For UK GP practices and Primary Care Networks (PCNs), the NHS Long Term Plan is not just a high-level policy document; it is a direct roadmap for the future of care delivery. The latest updates for 2025 double down on a core strategic shift: moving care from hospital to community, from analogue to digital, and from reactive to preventative. For a busy practice manager or GP partner, the key is understanding how to translate these national ambitions into practical, on-the-ground actions.
This guide breaks down the three core digital transformation targets that will shape your practice's operations over the next few years—the "digital front door," remote patient monitoring, and deeper integration with your Integrated Care System (ICS)—and highlights the types of technologies essential for meeting them.
1. The "digital front door": streamlining patient access
The national ambition to "end the 8am scramble" is a central plank of the Long Term Plan. This means moving beyond a simple telephone-first model to a more sophisticated "digital front door" that gives patients multiple ways to access care and ensures their requests are managed efficiently.
The national target: To provide patients with more convenient access and to ensure practices can manage demand more effectively, often through a "total triage" model. This is supported by changes to the GP contract that mandate online consultation tools remain open and accessible.
What this means for your practice:
- Online consultation tools are now standard: Platforms like Anima, eConsult, or Accurx Triage are essential for gathering structured information from patients before they speak to a clinician.
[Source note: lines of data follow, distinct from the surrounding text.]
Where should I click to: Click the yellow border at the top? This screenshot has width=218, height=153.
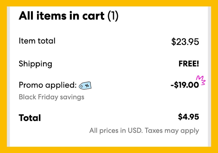click(x=109, y=3)
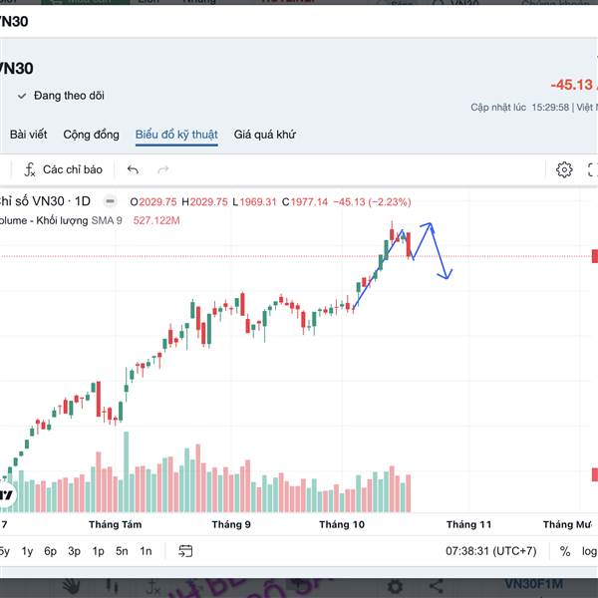598x598 pixels.
Task: Enter fullscreen chart mode
Action: (592, 169)
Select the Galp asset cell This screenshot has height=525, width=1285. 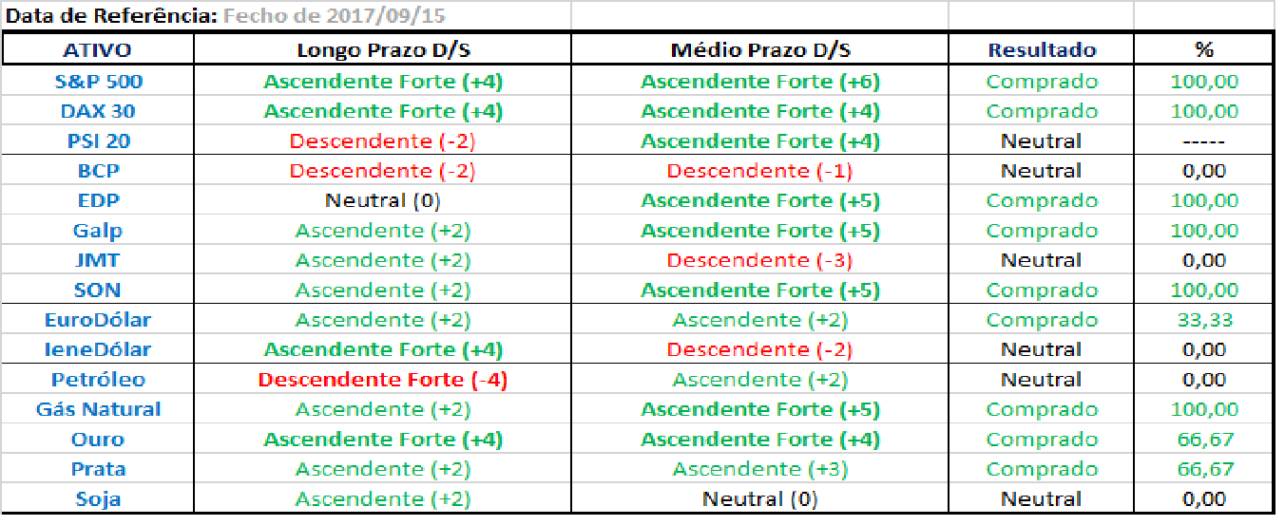(x=98, y=231)
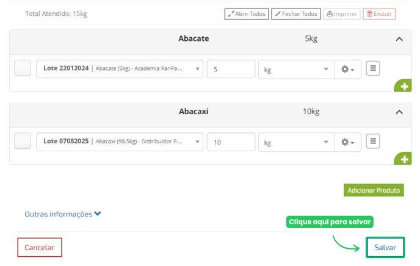Click the Abacaxi quantity field showing 10
The width and height of the screenshot is (420, 266).
click(231, 142)
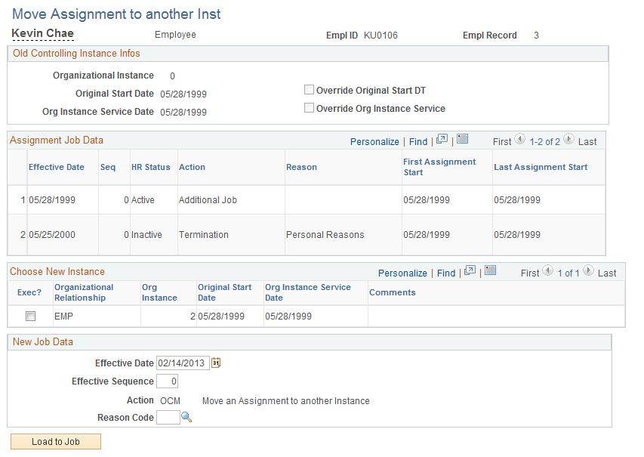Click the Load to Job button
Viewport: 644px width, 457px height.
click(x=55, y=441)
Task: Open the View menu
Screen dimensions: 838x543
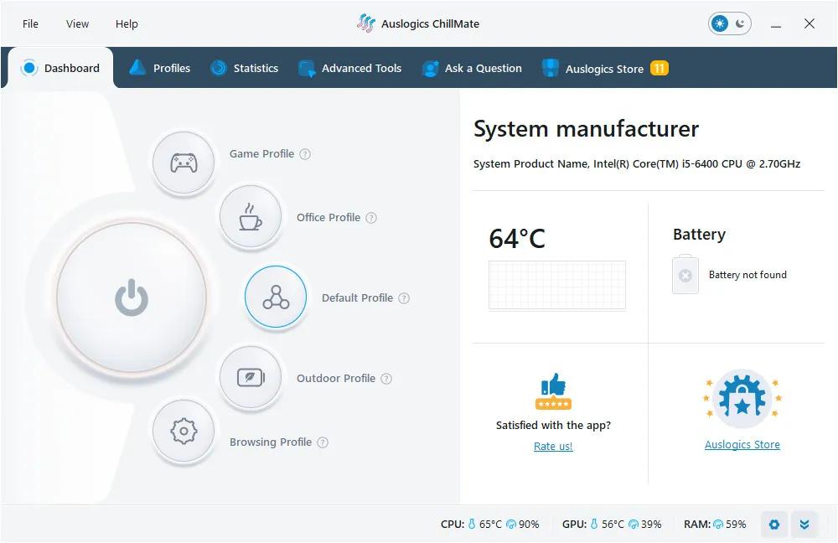Action: coord(77,24)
This allows for more effective prioritisation and routing.
- AI-powered triage is the next step: The next evolution involves using AI to intelligently sort and signpost patient requests. AI can help identify urgent cases, handle administrative queries automatically, and direct patients to the most appropriate service (e.g., community pharmacy, self-care, or a GP appointment), freeing up significant administrative time.
- The NHS App is your primary patient portal: Practices are expected to encourage and support patient use of the NHS App for booking appointments, ordering repeat prescriptions, and viewing their records. This is the national standard for patient-facing digital services.
2. Remote patient monitoring: proactive care for long-term conditions
A core goal of the plan is to manage more patients with long-term conditions proactively in their own homes, preventing unnecessary hospital admissions. This is being enabled by a significant push into remote patient monitoring (RPM) and virtual wards.
The national target: To scale up the use of RPM for patients with chronic conditions like hypertension, heart failure, and COPD, allowing clinical teams to monitor vital signs and intervene early.
What this means for your practice:
- New workflows for ANPs and clinical pharmacists: Advanced practitioners will increasingly be responsible for managing cohorts of patients on virtual wards. Their role will involve monitoring incoming data from devices (like blood pressure monitors or pulse oximeters), triaging alerts, and conducting virtual reviews to adjust treatment plans.
- Investment in RPM platforms: PCNs and practices will need to procure and implement RPM platforms that can securely receive data from patient devices, present it in a clear clinical dashboard, and generate alerts based on pre-defined parameters.
- Population health analytics: To do this effectively, practices will need to use their clinical system data (often with tools like EMIS-X Analytics) to risk-stratify their populations and identify the patients who would benefit most from being enrolled in a remote monitoring programme.
3. Integrated Care Systems (ICS): working beyond your practice walls
The Long Term Plan formalises the move to Integrated Care Systems (ICSs), which requires practices and PCNs to work more collaboratively with secondary care, community services, and social care. Digital interoperability is the essential glue that holds this together.
The national target: To improve the flow of data between different care settings, creating a more seamless experience for patients and clinicians. This is underpinned by national standards like FHIR for data exchange.
What this means for your practice:
- Shared care records are becoming standard: Clinicians will be expected to use their local shared care record to view information from hospitals and other services, and to contribute their own data to create a single, unified view of the patient.
- Cross-organisational workflows: Expect to see more integrated digital workflows, such as direct e-referrals from your EHR into hospital systems, and the electronic transfer of discharge summaries directly into your practice's document management system (often via Docman).
- Supporting your team: In this more complex, digitally-enabled environment, clinician productivity is key. Tools that provide rapid, evidence-based answers to clinical questions, like iatroX, become even more valuable. By reducing the time clinicians spend searching for information, you free up their capacity to manage these new, integrated digital workflows and focus on complex patient care.
Conclusion: a strategic roadmap for digital maturity
The NHS Long Term Plan's digital targets are not abstract goals; they are a clear set of instructions for the future of general practice. By focusing on three key areas—building a robust digital front door, embracing remote patient monitoring, and engaging with the digital infrastructure of your local ICS—your practice can not only meet the national requirements but also create a more efficient, sustainable, and patient-centred model of care for the years to come.